How do we explain, Jacobs asks, that “we are remarkably prone to doing bad things — and, more disturbingly, things we acknowledge to be wrong” (xv).
Chp 1 is the summary of six stories:
1. Little Ajax, after his famous battle at Troy, returned to his hometown Locris and boasted of his own powers to save himself from a storm at sea — and the gods struck him dead — and now the wrath of Athena was after Locris. So, to expiate the pride of little Ajax, for centuries they sent two young women to Troy where they were dedicated to the priests; if Trojans spotted them prior to getting to the priests, they could kill them. Why, Jacobs is asking, this sense of inherited guilt?

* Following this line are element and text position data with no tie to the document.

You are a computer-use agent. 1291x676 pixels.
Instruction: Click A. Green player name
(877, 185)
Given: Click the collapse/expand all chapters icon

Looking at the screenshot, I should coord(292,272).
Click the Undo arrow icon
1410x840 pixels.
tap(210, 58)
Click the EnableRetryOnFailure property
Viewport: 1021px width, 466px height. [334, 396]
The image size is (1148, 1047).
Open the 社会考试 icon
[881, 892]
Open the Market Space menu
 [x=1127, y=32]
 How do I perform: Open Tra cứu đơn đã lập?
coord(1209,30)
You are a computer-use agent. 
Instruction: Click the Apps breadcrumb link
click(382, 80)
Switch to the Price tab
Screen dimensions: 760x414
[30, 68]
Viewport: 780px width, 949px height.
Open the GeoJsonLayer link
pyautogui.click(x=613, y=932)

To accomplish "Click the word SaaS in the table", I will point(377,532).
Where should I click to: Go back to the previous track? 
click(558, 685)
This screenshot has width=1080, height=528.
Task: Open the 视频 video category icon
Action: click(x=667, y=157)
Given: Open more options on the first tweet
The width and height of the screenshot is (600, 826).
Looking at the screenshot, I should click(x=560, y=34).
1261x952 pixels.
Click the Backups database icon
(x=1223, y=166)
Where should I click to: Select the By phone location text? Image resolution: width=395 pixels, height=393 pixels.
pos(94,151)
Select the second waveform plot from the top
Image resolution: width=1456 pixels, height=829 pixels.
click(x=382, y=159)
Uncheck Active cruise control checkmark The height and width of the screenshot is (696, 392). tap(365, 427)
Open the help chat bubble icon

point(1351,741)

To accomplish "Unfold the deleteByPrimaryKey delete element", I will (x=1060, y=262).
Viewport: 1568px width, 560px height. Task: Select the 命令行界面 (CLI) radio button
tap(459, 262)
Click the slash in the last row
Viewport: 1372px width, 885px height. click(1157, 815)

2. A dialogue of Plato speaks of the “infatuate obsession that is bred in men by crime done long ago and never expiated, and so runs its fatal course” — and that helps to explain why humans are irreverent toward the gods. There it is again: a sense of inherited guilt and the need to expiate that old sin.
3. David and Bathsheba — and David’s prayer in Psalm 51: “Behold I was shapen in iniquity” — Jacobs like the KJV — “and in sin did my mother conceive me.” Why this wording? Why this explanation? Maybe not a full-blown original sin, but it’s more than just “I did it; blame me.”
4. Confucius, Mencius, and then Xun Zi — a move from the need to develop disciplines and the right kinds of leaders to conquer sin, the ongoing life of injustice and a lack of compassion, if society is to improve. Xun Zi said “the nature of man is evil.” Correctable, but still evil.
5. A story, which didn’t convince me like the first four, of his experience of a woodmaking shop in Africa and a student who explained a piece of art that involved fighting back the gods.
6. Finally, in Papua New Guinea, the Urapmin who converted to the Christian faith, a whole tribe. But then struggled and struggled with the ongoing presence of sin — after conversion. Why? they were asking.
So, there are some examples. How to explain this stuff? The ubiquity of a conscious of sin, of the inheritance of sin, and of the need to expiate or deal with that sin.